- [ENTRIES PROVIDED]
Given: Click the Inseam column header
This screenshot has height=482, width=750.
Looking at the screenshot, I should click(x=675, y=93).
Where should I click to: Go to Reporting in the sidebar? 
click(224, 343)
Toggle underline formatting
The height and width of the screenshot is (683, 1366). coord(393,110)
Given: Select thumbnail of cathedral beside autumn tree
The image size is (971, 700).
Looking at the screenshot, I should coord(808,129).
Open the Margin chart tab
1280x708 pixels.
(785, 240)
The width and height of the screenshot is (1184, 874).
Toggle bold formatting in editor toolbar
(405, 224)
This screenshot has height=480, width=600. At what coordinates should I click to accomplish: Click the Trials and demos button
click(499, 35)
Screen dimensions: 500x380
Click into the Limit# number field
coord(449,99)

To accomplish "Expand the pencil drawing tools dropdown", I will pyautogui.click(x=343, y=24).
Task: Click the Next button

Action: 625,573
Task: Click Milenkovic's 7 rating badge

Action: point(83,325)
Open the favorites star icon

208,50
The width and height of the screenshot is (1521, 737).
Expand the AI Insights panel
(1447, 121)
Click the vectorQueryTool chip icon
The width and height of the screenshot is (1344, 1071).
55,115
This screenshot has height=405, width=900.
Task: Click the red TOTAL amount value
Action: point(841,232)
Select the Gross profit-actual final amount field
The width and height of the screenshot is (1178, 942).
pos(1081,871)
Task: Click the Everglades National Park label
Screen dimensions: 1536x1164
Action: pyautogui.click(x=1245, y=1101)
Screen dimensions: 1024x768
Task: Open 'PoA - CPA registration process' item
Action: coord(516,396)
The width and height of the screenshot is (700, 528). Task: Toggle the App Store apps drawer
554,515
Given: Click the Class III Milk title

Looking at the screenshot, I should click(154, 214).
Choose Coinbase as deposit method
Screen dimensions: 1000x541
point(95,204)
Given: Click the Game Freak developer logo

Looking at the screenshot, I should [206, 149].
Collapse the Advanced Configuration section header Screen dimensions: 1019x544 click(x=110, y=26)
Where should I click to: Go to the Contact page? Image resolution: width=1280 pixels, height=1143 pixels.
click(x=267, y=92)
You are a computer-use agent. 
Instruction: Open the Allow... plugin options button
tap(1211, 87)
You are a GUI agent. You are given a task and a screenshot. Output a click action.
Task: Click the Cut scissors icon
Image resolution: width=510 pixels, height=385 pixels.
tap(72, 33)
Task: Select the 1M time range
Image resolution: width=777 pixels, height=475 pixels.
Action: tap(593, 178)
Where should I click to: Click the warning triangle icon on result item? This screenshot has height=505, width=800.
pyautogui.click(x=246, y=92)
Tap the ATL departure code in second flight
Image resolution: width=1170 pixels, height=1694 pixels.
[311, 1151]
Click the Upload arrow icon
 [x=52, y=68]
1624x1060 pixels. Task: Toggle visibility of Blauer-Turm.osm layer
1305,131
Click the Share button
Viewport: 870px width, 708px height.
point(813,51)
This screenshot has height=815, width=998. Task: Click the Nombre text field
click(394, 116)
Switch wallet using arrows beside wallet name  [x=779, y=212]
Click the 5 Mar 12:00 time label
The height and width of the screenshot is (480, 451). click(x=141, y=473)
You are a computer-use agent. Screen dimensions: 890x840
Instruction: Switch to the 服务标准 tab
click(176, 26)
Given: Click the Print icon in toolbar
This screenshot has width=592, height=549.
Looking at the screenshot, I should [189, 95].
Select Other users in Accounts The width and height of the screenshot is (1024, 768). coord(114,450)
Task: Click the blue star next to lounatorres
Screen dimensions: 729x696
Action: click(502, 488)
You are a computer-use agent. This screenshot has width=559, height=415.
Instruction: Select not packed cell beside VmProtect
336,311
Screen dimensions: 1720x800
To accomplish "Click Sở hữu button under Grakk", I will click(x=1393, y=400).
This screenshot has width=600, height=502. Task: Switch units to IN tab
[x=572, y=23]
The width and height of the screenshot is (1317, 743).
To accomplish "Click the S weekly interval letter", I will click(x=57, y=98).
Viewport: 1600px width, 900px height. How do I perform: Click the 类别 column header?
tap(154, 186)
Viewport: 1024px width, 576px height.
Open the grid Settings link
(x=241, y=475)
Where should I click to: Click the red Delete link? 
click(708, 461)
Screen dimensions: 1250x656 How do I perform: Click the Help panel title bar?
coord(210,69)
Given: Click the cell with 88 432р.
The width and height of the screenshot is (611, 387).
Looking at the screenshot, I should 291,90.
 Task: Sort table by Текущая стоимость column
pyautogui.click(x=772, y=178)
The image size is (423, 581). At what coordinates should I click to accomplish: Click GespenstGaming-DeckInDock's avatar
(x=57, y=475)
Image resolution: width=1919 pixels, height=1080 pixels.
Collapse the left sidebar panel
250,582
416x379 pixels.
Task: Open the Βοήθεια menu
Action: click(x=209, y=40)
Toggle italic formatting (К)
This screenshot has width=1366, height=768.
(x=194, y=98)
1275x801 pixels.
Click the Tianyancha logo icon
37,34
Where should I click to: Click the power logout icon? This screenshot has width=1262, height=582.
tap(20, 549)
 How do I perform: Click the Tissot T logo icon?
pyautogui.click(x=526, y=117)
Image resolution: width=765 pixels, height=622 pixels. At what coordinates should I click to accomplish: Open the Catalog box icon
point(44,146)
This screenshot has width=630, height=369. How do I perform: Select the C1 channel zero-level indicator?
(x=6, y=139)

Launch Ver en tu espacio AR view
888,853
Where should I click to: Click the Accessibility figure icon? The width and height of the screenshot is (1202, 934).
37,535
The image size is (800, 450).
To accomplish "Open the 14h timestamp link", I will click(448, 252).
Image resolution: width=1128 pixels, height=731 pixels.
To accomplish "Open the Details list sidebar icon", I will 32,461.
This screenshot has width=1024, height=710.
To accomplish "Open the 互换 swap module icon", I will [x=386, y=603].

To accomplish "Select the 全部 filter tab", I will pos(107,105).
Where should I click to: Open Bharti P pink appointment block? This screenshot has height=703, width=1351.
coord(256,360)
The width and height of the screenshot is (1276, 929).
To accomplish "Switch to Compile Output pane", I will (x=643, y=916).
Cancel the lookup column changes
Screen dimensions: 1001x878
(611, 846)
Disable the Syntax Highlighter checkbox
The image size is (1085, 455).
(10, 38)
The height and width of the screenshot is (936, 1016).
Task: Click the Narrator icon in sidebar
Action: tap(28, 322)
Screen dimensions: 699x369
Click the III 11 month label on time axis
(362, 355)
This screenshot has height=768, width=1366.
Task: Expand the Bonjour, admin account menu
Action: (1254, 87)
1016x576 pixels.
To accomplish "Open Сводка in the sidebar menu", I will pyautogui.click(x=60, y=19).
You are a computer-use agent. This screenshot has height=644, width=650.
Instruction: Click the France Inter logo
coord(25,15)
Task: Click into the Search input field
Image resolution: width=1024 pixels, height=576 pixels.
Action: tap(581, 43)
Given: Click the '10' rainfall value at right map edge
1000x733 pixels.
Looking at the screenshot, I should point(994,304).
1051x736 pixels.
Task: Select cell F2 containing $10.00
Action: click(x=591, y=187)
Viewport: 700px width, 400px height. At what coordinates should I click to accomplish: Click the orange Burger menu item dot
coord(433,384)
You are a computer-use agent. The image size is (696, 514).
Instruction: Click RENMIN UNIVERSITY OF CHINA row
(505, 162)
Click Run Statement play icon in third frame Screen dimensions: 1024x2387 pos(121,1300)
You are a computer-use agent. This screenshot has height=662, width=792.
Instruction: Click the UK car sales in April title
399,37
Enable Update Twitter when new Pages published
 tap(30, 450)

- [WORK REQUEST]
All of the entries should be repeated word for word.

- [WRITTEN ANSWER]
Given: Click the Inseam column header
This screenshot has height=482, width=750.
Looking at the screenshot, I should click(x=675, y=93).
Where should I click to: Go to Reporting in the sidebar? 
click(224, 343)
Toggle underline formatting
The height and width of the screenshot is (683, 1366). coord(393,110)
Given: Select thumbnail of cathedral beside autumn tree
The image size is (971, 700).
Looking at the screenshot, I should coord(808,129).
Open the Margin chart tab
1280x708 pixels.
(785, 240)
The width and height of the screenshot is (1184, 874).
Toggle bold formatting in editor toolbar
(405, 224)
This screenshot has height=480, width=600. At what coordinates should I click to accomplish: Click the Trials and demos button
click(499, 35)
Screen dimensions: 500x380
Click into the Limit# number field
coord(449,99)

To accomplish "Expand the pencil drawing tools dropdown", I will pyautogui.click(x=343, y=24).
Task: Click the Next button

Action: 625,573
Task: Click Milenkovic's 7 rating badge

Action: point(83,325)
Open the favorites star icon

208,50
The width and height of the screenshot is (1521, 737).
Expand the AI Insights panel
(1447, 121)
Click the vectorQueryTool chip icon
The width and height of the screenshot is (1344, 1071).
55,115
This screenshot has height=405, width=900.
Task: Click the red TOTAL amount value
Action: point(841,232)
Select the Gross profit-actual final amount field
The width and height of the screenshot is (1178, 942).
pos(1081,871)
Task: Click the Everglades National Park label
Screen dimensions: 1536x1164
Action: pyautogui.click(x=1245, y=1101)
Screen dimensions: 1024x768
Task: Open 'PoA - CPA registration process' item
Action: coord(516,396)
The width and height of the screenshot is (700, 528). Task: Toggle the App Store apps drawer
554,515
Given: Click the Class III Milk title

Looking at the screenshot, I should click(154, 214).
Choose Coinbase as deposit method
Screen dimensions: 1000x541
point(95,204)
Given: Click the Game Freak developer logo

Looking at the screenshot, I should [206, 149].
Collapse the Advanced Configuration section header Screen dimensions: 1019x544 click(x=110, y=26)
Where should I click to: Go to the Contact page? Image resolution: width=1280 pixels, height=1143 pixels.
click(x=267, y=92)
You are a computer-use agent. 
Instruction: Open the Allow... plugin options button
tap(1211, 87)
You are a GUI agent. You are given a task and a screenshot. Output a click action.
Task: Click the Cut scissors icon
Image resolution: width=510 pixels, height=385 pixels.
tap(72, 33)
Task: Select the 1M time range
Image resolution: width=777 pixels, height=475 pixels.
Action: tap(593, 178)
Where should I click to: Click the warning triangle icon on result item? This screenshot has height=505, width=800.
pyautogui.click(x=246, y=92)
Tap the ATL departure code in second flight
Image resolution: width=1170 pixels, height=1694 pixels.
[311, 1151]
Click the Upload arrow icon
 [x=52, y=68]
1624x1060 pixels. Task: Toggle visibility of Blauer-Turm.osm layer
1305,131
Click the Share button
Viewport: 870px width, 708px height.
point(813,51)
This screenshot has height=815, width=998. Task: Click the Nombre text field
click(394, 116)
Switch wallet using arrows beside wallet name  [x=779, y=212]
Click the 5 Mar 12:00 time label
The height and width of the screenshot is (480, 451). click(x=141, y=473)
You are a computer-use agent. Screen dimensions: 890x840
Instruction: Switch to the 服务标准 tab
click(176, 26)
Given: Click the Print icon in toolbar
This screenshot has width=592, height=549.
Looking at the screenshot, I should [189, 95].
Select Other users in Accounts The width and height of the screenshot is (1024, 768). coord(114,450)
Task: Click the blue star next to lounatorres
Screen dimensions: 729x696
Action: click(502, 488)
You are a computer-use agent. This screenshot has width=559, height=415.
Instruction: Select not packed cell beside VmProtect
336,311
Screen dimensions: 1720x800
To accomplish "Click Sở hữu button under Grakk", I will click(x=1393, y=400).
This screenshot has width=600, height=502. Task: Switch units to IN tab
[x=572, y=23]
The width and height of the screenshot is (1317, 743).
To accomplish "Click the S weekly interval letter", I will click(x=57, y=98).
Viewport: 1600px width, 900px height. How do I perform: Click the 类别 column header?
tap(154, 186)
Viewport: 1024px width, 576px height.
Open the grid Settings link
(x=241, y=475)
Where should I click to: Click the red Delete link? 
click(708, 461)
Screen dimensions: 1250x656 How do I perform: Click the Help panel title bar?
coord(210,69)
Given: Click the cell with 88 432р.
The width and height of the screenshot is (611, 387).
Looking at the screenshot, I should 291,90.
 Task: Sort table by Текущая стоимость column
pyautogui.click(x=772, y=178)
The image size is (423, 581). At what coordinates should I click to accomplish: Click GespenstGaming-DeckInDock's avatar
(x=57, y=475)
Image resolution: width=1919 pixels, height=1080 pixels.
Collapse the left sidebar panel
250,582
416x379 pixels.
Task: Open the Βοήθεια menu
Action: click(x=209, y=40)
Toggle italic formatting (К)
This screenshot has width=1366, height=768.
(x=194, y=98)
1275x801 pixels.
Click the Tianyancha logo icon
37,34
Where should I click to: Click the power logout icon? This screenshot has width=1262, height=582.
tap(20, 549)
 How do I perform: Click the Tissot T logo icon?
pyautogui.click(x=526, y=117)
Image resolution: width=765 pixels, height=622 pixels. At what coordinates should I click to accomplish: Open the Catalog box icon
point(44,146)
This screenshot has width=630, height=369. How do I perform: Select the C1 channel zero-level indicator?
(x=6, y=139)

Launch Ver en tu espacio AR view
888,853
Where should I click to: Click the Accessibility figure icon? The width and height of the screenshot is (1202, 934).
37,535
The image size is (800, 450).
To accomplish "Open the 14h timestamp link", I will click(448, 252).
Image resolution: width=1128 pixels, height=731 pixels.
To accomplish "Open the Details list sidebar icon", I will 32,461.
This screenshot has width=1024, height=710.
To accomplish "Open the 互换 swap module icon", I will [x=386, y=603].

To accomplish "Select the 全部 filter tab", I will pos(107,105).
Where should I click to: Open Bharti P pink appointment block? This screenshot has height=703, width=1351.
coord(256,360)
The width and height of the screenshot is (1276, 929).
To accomplish "Switch to Compile Output pane", I will (x=643, y=916).
Cancel the lookup column changes
Screen dimensions: 1001x878
(611, 846)
Disable the Syntax Highlighter checkbox
The image size is (1085, 455).
(10, 38)
The height and width of the screenshot is (936, 1016).
Task: Click the Narrator icon in sidebar
Action: tap(28, 322)
Screen dimensions: 699x369
Click the III 11 month label on time axis
(362, 355)
This screenshot has height=768, width=1366.
Task: Expand the Bonjour, admin account menu
Action: (1254, 87)
1016x576 pixels.
To accomplish "Open Сводка in the sidebar menu", I will pyautogui.click(x=60, y=19).
You are a computer-use agent. This screenshot has height=644, width=650.
Instruction: Click the France Inter logo
coord(25,15)
Task: Click into the Search input field
Image resolution: width=1024 pixels, height=576 pixels.
Action: tap(581, 43)
Given: Click the '10' rainfall value at right map edge
1000x733 pixels.
Looking at the screenshot, I should point(994,304).
1051x736 pixels.
Task: Select cell F2 containing $10.00
Action: click(x=591, y=187)
Viewport: 700px width, 400px height. At what coordinates should I click to accomplish: Click the orange Burger menu item dot
coord(433,384)
You are a computer-use agent. The image size is (696, 514).
Instruction: Click RENMIN UNIVERSITY OF CHINA row
(505, 162)
Click Run Statement play icon in third frame Screen dimensions: 1024x2387 pos(121,1300)
You are a computer-use agent. This screenshot has height=662, width=792.
Instruction: Click the UK car sales in April title
399,37
Enable Update Twitter when new Pages published
 tap(30, 450)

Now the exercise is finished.